begin

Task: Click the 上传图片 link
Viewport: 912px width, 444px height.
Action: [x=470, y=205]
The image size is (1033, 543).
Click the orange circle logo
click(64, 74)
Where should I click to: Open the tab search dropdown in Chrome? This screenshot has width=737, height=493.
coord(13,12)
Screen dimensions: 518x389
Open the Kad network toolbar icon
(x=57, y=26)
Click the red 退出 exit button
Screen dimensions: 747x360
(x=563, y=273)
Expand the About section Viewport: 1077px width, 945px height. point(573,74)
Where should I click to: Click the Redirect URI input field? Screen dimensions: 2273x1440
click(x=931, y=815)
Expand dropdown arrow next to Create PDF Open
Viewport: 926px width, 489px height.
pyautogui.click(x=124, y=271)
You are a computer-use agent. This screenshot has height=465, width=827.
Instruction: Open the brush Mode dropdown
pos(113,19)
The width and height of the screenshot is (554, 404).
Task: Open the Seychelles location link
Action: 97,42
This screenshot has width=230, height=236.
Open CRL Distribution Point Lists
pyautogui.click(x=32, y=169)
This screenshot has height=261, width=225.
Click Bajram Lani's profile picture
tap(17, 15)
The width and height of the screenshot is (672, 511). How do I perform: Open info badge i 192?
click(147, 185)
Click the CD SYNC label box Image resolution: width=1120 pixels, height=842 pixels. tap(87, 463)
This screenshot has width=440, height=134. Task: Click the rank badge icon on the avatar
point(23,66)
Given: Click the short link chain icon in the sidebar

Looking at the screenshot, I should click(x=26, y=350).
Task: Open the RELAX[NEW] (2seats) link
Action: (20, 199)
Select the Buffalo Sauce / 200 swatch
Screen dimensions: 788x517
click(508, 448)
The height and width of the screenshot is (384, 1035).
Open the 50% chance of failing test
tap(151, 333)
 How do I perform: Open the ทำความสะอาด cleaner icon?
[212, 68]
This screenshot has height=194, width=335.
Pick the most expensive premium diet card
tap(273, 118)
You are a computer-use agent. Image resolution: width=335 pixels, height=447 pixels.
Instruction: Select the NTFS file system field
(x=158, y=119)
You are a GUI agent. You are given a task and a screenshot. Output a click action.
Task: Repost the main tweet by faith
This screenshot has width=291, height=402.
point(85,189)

end

Stated goal
Reproduce the part of the items that opens with the line containing "You are a computer-use agent. Image" and runs through the end of the items, switching "NTFS" to "FAT32" and leaving everything else unchanged.

Full solution
You are a computer-use agent. Image resolution: width=335 pixels, height=447 pixels.
Instruction: Select the FAT32 file system field
(x=158, y=119)
You are a GUI agent. You are given a task and a screenshot. Output a click action.
Task: Repost the main tweet by faith
This screenshot has width=291, height=402.
point(85,189)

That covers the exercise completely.